Tongyi DeepResearch has officially been open-sourced. As a web agent for long-link retrieval and reasoning, it approaches OpenAI Deep Research on the same tasks. Officially, it achieved scores of 32.9 on Humanity's Last Exam, 45.3 on BrowseComp, and 75.0 on xbench-DeepSearch. The complete methodology and reproducible pipeline are available in open source, benefiting R&D, media, and e-commerce content teams. Tongyi DeepResearch emphasizes end-to-end reproducibility. By combining synthetic data, continuous pre-training, supervised fine-tuning, and reinforcement learning, along with search and tool-based strategies, the web agent achieves stable output on complex information collection and reasoning tasks, reducing the burden of secondary development for teams.
2. Performance Benchmarking and Indicator Interpretation
In the human final test, browsing retrieval, and user-oriented evaluation, Tongyi DeepResearch scored 32.9, 45.3, and 75.0, respectively, demonstrating its comparable performance in deep information search and evidence splicing, making it suitable for scenarios requiring long-term reasoning and multi-page cross-validation.
(1) Small Activation, Large Model
The design, with a total parameter count of 30B and activations of approximately 3B, balances reasoning capability and cost, and can be efficiently deployed on mainstream GPU clusters.
(2) Long-term Strategy and Tool Usage
Combining multi-step planning, evidence backtracking, and web tool calls, the Web Agent can form a closed loop from retrieval, comparison, to documentation.
(3) Adaptation of Chinese and industry themes
Maintaining stable performance in Chinese and English tasks and professional field questions and answers is conducive to cross-language content production and professional research.
II. Implementation path and team benefits
1. Typical implementation three-step method
The first step is to determine the business goals and evaluation set, the second step is to run the end-to-end process with the default configuration of Tongyi DeepResearch, and the third step is to connect to the own knowledge base and site whitelist to complete quality and compliance calibration.
2. Business scenario benefits
Media and research teams use it to sort out topics and align facts, e-commerce and brands use it for competitor research and multi-source evidence aggregation, and developers embed it into the workflow to generate structured reports with sources and reasoning chains.
(1) Quality control
Combine benchmark sets with manual sampling to track fact consistency, source diversity and traceability.
(2)Cost Control
Reduce long session costs through small activations and cache reuse, and dynamically allocate steps according to task complexity.
(3)Security and Compliance
Configure domain name whitelists, log retention, and sensitive word audits to ensure data minimization and traceability.
a. Team Collaboration
Build a system of prompt word templates and evidence library tags to reduce bias caused by personnel turnover.
b.
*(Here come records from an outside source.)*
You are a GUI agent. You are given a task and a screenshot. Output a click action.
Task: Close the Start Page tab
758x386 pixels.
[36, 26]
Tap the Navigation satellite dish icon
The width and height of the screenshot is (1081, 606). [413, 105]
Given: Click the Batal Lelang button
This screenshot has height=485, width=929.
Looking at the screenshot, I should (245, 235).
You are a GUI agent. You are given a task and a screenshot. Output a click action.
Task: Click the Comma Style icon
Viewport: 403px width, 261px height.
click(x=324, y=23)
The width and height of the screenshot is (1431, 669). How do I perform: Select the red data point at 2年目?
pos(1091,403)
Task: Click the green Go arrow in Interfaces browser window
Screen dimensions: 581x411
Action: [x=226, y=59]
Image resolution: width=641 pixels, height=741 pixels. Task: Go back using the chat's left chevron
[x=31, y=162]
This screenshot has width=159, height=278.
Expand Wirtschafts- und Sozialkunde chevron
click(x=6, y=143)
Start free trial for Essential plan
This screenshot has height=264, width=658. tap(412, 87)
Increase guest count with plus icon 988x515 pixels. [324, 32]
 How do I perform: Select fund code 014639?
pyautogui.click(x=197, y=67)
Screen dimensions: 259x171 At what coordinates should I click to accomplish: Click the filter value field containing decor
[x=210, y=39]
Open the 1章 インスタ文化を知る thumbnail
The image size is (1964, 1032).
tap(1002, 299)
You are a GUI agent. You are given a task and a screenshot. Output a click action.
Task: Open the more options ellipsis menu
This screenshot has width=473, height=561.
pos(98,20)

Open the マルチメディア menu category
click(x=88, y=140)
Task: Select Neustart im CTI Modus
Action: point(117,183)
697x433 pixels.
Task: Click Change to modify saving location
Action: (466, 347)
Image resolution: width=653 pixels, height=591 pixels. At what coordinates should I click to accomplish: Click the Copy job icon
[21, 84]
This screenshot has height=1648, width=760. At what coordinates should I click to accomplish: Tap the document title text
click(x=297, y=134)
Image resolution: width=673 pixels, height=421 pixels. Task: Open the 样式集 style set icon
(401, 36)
Engineering Integration
Connect to existing pipelines with API gateways and queue rate limiting, supporting grayscale and rollback.
c. Iterative Evaluation
Continuously benchmark against BrowseComp and xbench-DeepSearch to observe the benefits of strategy and search updates.
Frequently Asked Questions (Q&A)
Q: What is the relationship between Tongyi DeepResearch and OpenAI Deep Research?
A: Tongyi DeepResearch is an open-source web agent that achieves comparable results on multiple benchmarks. Its goal is to replicate deep search and long-term reasoning capabilities in an open-source solution, making it easier for businesses and developers to implement.
Q: What is the significance of Tongyi DeepResearch's 30B total parameters and approximately 3B activations?
A: This design reduces inference costs while maintaining reasoning capabilities. It is suitable for production environments that require long-term link browsing and multi-evidence stitching, and is easier to deploy and schedule at scale.
Q: What do benchmark scores such as Humanity's Last Exam 32.9, BrowseComp 45.3, and xbench-DeepSearch 75.0 represent? A: The scores measure academic reasoning, real-world web retrieval, and user-directed deep search capabilities, respectively. Higher scores indicate greater reliability in complex information verification, browsing strategies, and evidence integration. Q: How does the team integrate Tongyi DeepResearch into existing content and R&D processes? A: A three-step approach: first, establish a business evaluation set and quality indicators, then run it through the default pipeline to access proprietary data and permission controls; finally, connect the output to the approval, release, and archiving systems, forming a closed loop.